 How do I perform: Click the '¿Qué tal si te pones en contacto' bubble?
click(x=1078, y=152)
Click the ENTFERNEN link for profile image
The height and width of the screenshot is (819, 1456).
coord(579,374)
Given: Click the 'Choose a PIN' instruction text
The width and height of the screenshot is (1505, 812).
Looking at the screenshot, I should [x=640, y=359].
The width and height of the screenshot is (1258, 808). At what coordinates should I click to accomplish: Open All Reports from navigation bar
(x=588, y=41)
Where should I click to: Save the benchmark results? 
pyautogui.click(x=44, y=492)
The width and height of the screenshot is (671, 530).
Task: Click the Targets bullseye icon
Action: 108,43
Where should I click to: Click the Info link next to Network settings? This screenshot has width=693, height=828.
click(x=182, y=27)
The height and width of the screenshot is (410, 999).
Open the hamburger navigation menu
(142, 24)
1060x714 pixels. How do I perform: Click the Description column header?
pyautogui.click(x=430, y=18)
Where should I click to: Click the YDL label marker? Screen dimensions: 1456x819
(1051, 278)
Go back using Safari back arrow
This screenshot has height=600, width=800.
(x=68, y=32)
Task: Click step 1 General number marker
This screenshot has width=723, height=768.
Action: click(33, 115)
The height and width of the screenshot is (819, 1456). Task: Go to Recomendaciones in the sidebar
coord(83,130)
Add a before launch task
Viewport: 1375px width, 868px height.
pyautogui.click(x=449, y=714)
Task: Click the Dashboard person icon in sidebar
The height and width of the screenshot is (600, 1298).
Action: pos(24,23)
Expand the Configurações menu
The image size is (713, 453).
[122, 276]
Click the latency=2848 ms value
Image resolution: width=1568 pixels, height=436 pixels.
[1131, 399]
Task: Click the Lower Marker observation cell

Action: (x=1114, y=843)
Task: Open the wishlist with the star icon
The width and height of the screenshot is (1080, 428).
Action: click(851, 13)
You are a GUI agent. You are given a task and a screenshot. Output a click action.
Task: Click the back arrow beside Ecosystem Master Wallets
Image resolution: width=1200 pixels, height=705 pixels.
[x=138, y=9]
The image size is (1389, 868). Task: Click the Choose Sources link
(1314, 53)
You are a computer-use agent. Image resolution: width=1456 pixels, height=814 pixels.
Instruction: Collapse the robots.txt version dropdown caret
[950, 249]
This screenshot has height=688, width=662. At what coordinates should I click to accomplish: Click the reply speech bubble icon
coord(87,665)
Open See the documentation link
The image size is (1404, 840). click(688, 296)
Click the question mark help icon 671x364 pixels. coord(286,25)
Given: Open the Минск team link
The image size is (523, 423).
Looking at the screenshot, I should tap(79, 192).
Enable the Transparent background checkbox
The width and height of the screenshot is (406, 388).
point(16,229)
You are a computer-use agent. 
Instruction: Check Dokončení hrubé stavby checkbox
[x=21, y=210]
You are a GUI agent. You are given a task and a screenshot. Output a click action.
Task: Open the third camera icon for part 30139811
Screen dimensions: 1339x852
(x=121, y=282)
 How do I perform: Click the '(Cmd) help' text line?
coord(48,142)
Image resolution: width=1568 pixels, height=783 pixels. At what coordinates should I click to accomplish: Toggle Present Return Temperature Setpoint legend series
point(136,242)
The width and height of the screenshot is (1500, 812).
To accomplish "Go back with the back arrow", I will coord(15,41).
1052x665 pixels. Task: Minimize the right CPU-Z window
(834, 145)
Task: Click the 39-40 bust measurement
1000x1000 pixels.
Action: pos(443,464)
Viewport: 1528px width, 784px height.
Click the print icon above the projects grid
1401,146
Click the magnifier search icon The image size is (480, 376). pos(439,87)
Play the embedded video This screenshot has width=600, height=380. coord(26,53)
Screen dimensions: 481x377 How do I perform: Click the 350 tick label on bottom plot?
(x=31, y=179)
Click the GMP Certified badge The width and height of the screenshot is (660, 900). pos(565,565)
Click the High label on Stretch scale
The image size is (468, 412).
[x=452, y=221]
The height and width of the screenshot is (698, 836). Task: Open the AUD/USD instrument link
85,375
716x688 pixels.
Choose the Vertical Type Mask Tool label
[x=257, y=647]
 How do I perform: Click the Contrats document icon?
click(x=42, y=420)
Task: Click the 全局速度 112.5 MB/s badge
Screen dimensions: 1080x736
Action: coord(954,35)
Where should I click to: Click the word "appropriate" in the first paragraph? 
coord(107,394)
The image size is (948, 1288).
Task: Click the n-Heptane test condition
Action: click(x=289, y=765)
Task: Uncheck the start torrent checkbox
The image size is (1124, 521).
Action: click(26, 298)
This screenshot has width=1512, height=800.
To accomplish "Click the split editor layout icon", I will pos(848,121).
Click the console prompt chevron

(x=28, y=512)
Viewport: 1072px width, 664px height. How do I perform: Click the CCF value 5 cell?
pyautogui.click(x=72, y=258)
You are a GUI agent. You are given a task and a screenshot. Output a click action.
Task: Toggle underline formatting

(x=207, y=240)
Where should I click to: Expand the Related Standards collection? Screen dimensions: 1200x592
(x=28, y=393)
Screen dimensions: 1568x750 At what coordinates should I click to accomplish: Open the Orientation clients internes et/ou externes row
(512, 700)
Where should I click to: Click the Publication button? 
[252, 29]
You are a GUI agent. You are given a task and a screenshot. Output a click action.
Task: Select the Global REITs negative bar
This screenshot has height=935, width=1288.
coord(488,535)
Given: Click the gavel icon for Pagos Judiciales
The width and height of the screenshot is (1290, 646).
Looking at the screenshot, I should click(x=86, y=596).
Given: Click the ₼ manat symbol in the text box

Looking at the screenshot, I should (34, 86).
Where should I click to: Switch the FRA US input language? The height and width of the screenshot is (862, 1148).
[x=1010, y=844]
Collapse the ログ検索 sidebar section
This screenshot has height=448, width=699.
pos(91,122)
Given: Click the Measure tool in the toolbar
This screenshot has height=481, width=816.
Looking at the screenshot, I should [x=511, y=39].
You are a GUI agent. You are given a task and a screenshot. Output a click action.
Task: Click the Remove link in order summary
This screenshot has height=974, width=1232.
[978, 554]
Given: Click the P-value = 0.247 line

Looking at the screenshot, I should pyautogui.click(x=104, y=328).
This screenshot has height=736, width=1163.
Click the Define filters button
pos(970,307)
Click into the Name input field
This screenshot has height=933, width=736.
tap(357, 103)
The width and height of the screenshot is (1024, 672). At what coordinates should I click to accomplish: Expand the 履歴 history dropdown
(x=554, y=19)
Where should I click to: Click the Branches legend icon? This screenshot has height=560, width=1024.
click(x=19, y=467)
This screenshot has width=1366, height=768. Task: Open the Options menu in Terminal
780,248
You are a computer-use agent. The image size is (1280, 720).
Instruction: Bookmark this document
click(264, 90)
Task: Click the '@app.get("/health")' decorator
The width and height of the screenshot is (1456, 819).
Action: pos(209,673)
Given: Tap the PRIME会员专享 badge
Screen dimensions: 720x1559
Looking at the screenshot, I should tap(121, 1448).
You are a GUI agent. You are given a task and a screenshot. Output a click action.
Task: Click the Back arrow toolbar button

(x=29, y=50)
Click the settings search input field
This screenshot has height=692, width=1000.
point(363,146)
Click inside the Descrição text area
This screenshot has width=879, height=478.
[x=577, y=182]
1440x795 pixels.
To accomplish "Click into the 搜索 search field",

::::::::

Arrange every line of the listing above as a Markdown table with the columns Row and Listing line. Put a row number in the first column and the line in the second, and leave out blank lines.

◆ SOLUTION FOR THIS PROBLEM
| Row | Listing line |
|---|---|
| 1 |  How do I perform: Click the '¿Qué tal si te pones en contacto' bubble? |
| 2 | click(x=1078, y=152) |
| 3 | Click the ENTFERNEN link for profile image |
| 4 | The height and width of the screenshot is (819, 1456). |
| 5 | coord(579,374) |
| 6 | Given: Click the 'Choose a PIN' instruction text |
| 7 | The width and height of the screenshot is (1505, 812). |
| 8 | Looking at the screenshot, I should [x=640, y=359]. |
| 9 | The width and height of the screenshot is (1258, 808). At what coordinates should I click to accomplish: Open All Reports from navigation bar |
| 10 | (x=588, y=41) |
| 11 | Where should I click to: Save the benchmark results?  |
| 12 | pyautogui.click(x=44, y=492) |
| 13 | The width and height of the screenshot is (671, 530). |
| 14 | Task: Click the Targets bullseye icon |
| 15 | Action: 108,43 |
| 16 | Where should I click to: Click the Info link next to Network settings? This screenshot has width=693, height=828. |
| 17 | click(x=182, y=27) |
| 18 | The height and width of the screenshot is (410, 999). |
| 19 | Open the hamburger navigation menu |
| 20 | (142, 24) |
| 21 | 1060x714 pixels. How do I perform: Click the Description column header? |
| 22 | pyautogui.click(x=430, y=18) |
| 23 | Where should I click to: Click the YDL label marker? Screen dimensions: 1456x819 |
| 24 | (1051, 278) |
| 25 | Go back using Safari back arrow |
| 26 | This screenshot has height=600, width=800. |
| 27 | (x=68, y=32) |
| 28 | Task: Click step 1 General number marker |
| 29 | This screenshot has width=723, height=768. |
| 30 | Action: click(33, 115) |
| 31 | The height and width of the screenshot is (819, 1456). Task: Go to Recomendaciones in the sidebar |
| 32 | coord(83,130) |
| 33 | Add a before launch task |
| 34 | Viewport: 1375px width, 868px height. |
| 35 | pyautogui.click(x=449, y=714) |
| 36 | Task: Click the Dashboard person icon in sidebar |
| 37 | The height and width of the screenshot is (600, 1298). |
| 38 | Action: pos(24,23) |
| 39 | Expand the Configurações menu |
| 40 | The image size is (713, 453). |
| 41 | [122, 276] |
| 42 | Click the latency=2848 ms value |
| 43 | Image resolution: width=1568 pixels, height=436 pixels. |
| 44 | [1131, 399] |
| 45 | Task: Click the Lower Marker observation cell |
| 46 | Action: (x=1114, y=843) |
| 47 | Task: Open the wishlist with the star icon |
| 48 | The width and height of the screenshot is (1080, 428). |
| 49 | Action: click(851, 13) |
| 50 | You are a GUI agent. You are given a task and a screenshot. Output a click action. |
| 51 | Task: Click the back arrow beside Ecosystem Master Wallets |
| 52 | Image resolution: width=1200 pixels, height=705 pixels. |
| 53 | [x=138, y=9] |
| 54 | The image size is (1389, 868). Task: Click the Choose Sources link |
| 55 | (1314, 53) |
| 56 | You are a computer-use agent. Image resolution: width=1456 pixels, height=814 pixels. |
| 57 | Instruction: Collapse the robots.txt version dropdown caret |
| 58 | [950, 249] |
| 59 | This screenshot has height=688, width=662. At what coordinates should I click to accomplish: Click the reply speech bubble icon |
| 60 | coord(87,665) |
| 61 | Open See the documentation link |
| 62 | The image size is (1404, 840). click(688, 296) |
| 63 | Click the question mark help icon 671x364 pixels. coord(286,25) |
| 64 | Given: Open the Минск team link |
| 65 | The image size is (523, 423). |
| 66 | Looking at the screenshot, I should tap(79, 192). |
| 67 | Enable the Transparent background checkbox |
| 68 | The width and height of the screenshot is (406, 388). |
| 69 | point(16,229) |
| 70 | You are a computer-use agent.  |
| 71 | Instruction: Check Dokončení hrubé stavby checkbox |
| 72 | [x=21, y=210] |
| 73 | You are a GUI agent. You are given a task and a screenshot. Output a click action. |
| 74 | Task: Open the third camera icon for part 30139811 |
| 75 | Screen dimensions: 1339x852 |
| 76 | (x=121, y=282) |
| 77 |  How do I perform: Click the '(Cmd) help' text line? |
| 78 | coord(48,142) |
| 79 | Image resolution: width=1568 pixels, height=783 pixels. At what coordinates should I click to accomplish: Toggle Present Return Temperature Setpoint legend series |
| 80 | point(136,242) |
| 81 | The width and height of the screenshot is (1500, 812). |
| 82 | To accomplish "Go back with the back arrow", I will coord(15,41). |
| 83 | 1052x665 pixels. Task: Minimize the right CPU-Z window |
| 84 | (834, 145) |
| 85 | Task: Click the 39-40 bust measurement |
| 86 | 1000x1000 pixels. |
| 87 | Action: pos(443,464) |
| 88 | Viewport: 1528px width, 784px height. |
| 89 | Click the print icon above the projects grid |
| 90 | 1401,146 |
| 91 | Click the magnifier search icon The image size is (480, 376). pos(439,87) |
| 92 | Play the embedded video This screenshot has width=600, height=380. coord(26,53) |
| 93 | Screen dimensions: 481x377 How do I perform: Click the 350 tick label on bottom plot? |
| 94 | (x=31, y=179) |
| 95 | Click the GMP Certified badge The width and height of the screenshot is (660, 900). pos(565,565) |
| 96 | Click the High label on Stretch scale |
| 97 | The image size is (468, 412). |
| 98 | [x=452, y=221] |
| 99 | The height and width of the screenshot is (698, 836). Task: Open the AUD/USD instrument link |
| 100 | 85,375 |
| 101 | 716x688 pixels. |
| 102 | Choose the Vertical Type Mask Tool label |
| 103 | [x=257, y=647] |
| 104 |  How do I perform: Click the Contrats document icon? |
| 105 | click(x=42, y=420) |
| 106 | Task: Click the 全局速度 112.5 MB/s badge |
| 107 | Screen dimensions: 1080x736 |
| 108 | Action: coord(954,35) |
| 109 | Where should I click to: Click the word "appropriate" in the first paragraph?  |
| 110 | coord(107,394) |
| 111 | The image size is (948, 1288). |
| 112 | Task: Click the n-Heptane test condition |
| 113 | Action: click(x=289, y=765) |
| 114 | Task: Uncheck the start torrent checkbox |
| 115 | The image size is (1124, 521). |
| 116 | Action: click(26, 298) |
| 117 | This screenshot has width=1512, height=800. |
| 118 | To accomplish "Click the split editor layout icon", I will pos(848,121). |
| 119 | Click the console prompt chevron |
| 120 | (x=28, y=512) |
| 121 | Viewport: 1072px width, 664px height. How do I perform: Click the CCF value 5 cell? |
| 122 | pyautogui.click(x=72, y=258) |
| 123 | You are a GUI agent. You are given a task and a screenshot. Output a click action. |
| 124 | Task: Toggle underline formatting |
| 125 | (x=207, y=240) |
| 126 | Where should I click to: Expand the Related Standards collection? Screen dimensions: 1200x592 |
| 127 | (x=28, y=393) |
| 128 | Screen dimensions: 1568x750 At what coordinates should I click to accomplish: Open the Orientation clients internes et/ou externes row |
| 129 | (512, 700) |
| 130 | Where should I click to: Click the Publication button?  |
| 131 | [252, 29] |
| 132 | You are a GUI agent. You are given a task and a screenshot. Output a click action. |
| 133 | Task: Select the Global REITs negative bar |
| 134 | This screenshot has height=935, width=1288. |
| 135 | coord(488,535) |
| 136 | Given: Click the gavel icon for Pagos Judiciales |
| 137 | The width and height of the screenshot is (1290, 646). |
| 138 | Looking at the screenshot, I should click(x=86, y=596). |
| 139 | Given: Click the ₼ manat symbol in the text box |
| 140 | Looking at the screenshot, I should (34, 86). |
| 141 | Where should I click to: Switch the FRA US input language? The height and width of the screenshot is (862, 1148). |
| 142 | [x=1010, y=844] |
| 143 | Collapse the ログ検索 sidebar section |
| 144 | This screenshot has height=448, width=699. |
| 145 | pos(91,122) |
| 146 | Given: Click the Measure tool in the toolbar |
| 147 | This screenshot has height=481, width=816. |
| 148 | Looking at the screenshot, I should [x=511, y=39]. |
| 149 | You are a GUI agent. You are given a task and a screenshot. Output a click action. |
| 150 | Task: Click the Remove link in order summary |
| 151 | This screenshot has height=974, width=1232. |
| 152 | [978, 554] |
| 153 | Given: Click the P-value = 0.247 line |
| 154 | Looking at the screenshot, I should pyautogui.click(x=104, y=328). |
| 155 | This screenshot has height=736, width=1163. |
| 156 | Click the Define filters button |
| 157 | pos(970,307) |
| 158 | Click into the Name input field |
| 159 | This screenshot has height=933, width=736. |
| 160 | tap(357, 103) |
| 161 | The width and height of the screenshot is (1024, 672). At what coordinates should I click to accomplish: Expand the 履歴 history dropdown |
| 162 | (x=554, y=19) |
| 163 | Where should I click to: Click the Branches legend icon? This screenshot has height=560, width=1024. |
| 164 | click(x=19, y=467) |
| 165 | This screenshot has width=1366, height=768. Task: Open the Options menu in Terminal |
| 166 | 780,248 |
| 167 | You are a computer-use agent. The image size is (1280, 720). |
| 168 | Instruction: Bookmark this document |
| 169 | click(264, 90) |
| 170 | Task: Click the '@app.get("/health")' decorator |
| 171 | The width and height of the screenshot is (1456, 819). |
| 172 | Action: pos(209,673) |
| 173 | Given: Tap the PRIME会员专享 badge |
| 174 | Screen dimensions: 720x1559 |
| 175 | Looking at the screenshot, I should tap(121, 1448). |
| 176 | You are a GUI agent. You are given a task and a screenshot. Output a click action. |
| 177 | Task: Click the Back arrow toolbar button |
| 178 | (x=29, y=50) |
| 179 | Click the settings search input field |
| 180 | This screenshot has height=692, width=1000. |
| 181 | point(363,146) |
| 182 | Click inside the Descrição text area |
| 183 | This screenshot has width=879, height=478. |
| 184 | [x=577, y=182] |
| 185 | 1440x795 pixels. |
| 186 | To accomplish "Click into the 搜索 search field", |